Go through the entries below and print, exactly, the lines starting at the one with "Where should I click to: Choose" and ending at the one with "Where should I click to: Click", keeping both ends and no others.

→ Exercise inputs
- - -

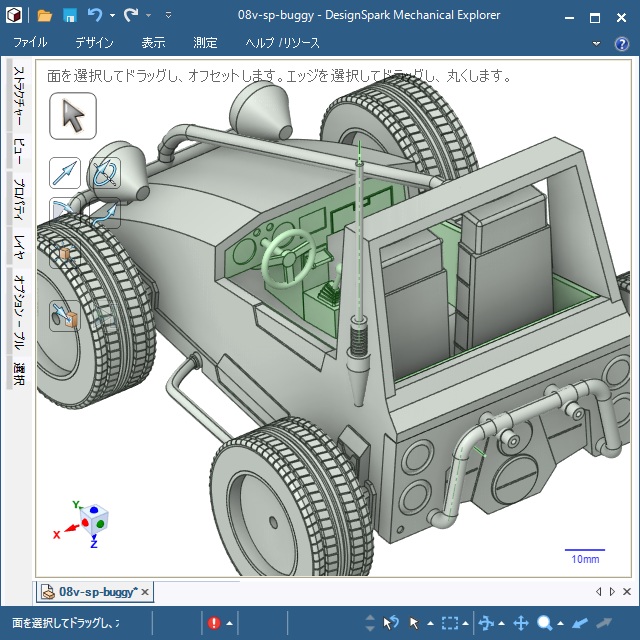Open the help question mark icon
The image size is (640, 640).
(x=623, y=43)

- - -

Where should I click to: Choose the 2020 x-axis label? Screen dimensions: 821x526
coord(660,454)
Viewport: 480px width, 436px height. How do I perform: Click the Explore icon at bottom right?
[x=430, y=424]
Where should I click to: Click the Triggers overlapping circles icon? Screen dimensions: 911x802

- - -

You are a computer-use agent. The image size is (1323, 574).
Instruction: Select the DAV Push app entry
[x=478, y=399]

- - -

→ Solution below
Where should I click to: Choose the 2020 x-axis label? Screen dimensions: 821x526
coord(660,454)
Viewport: 480px width, 436px height. How do I perform: Click the Explore icon at bottom right?
[x=430, y=424]
Where should I click to: Click the Triggers overlapping circles icon? Screen dimensions: 911x802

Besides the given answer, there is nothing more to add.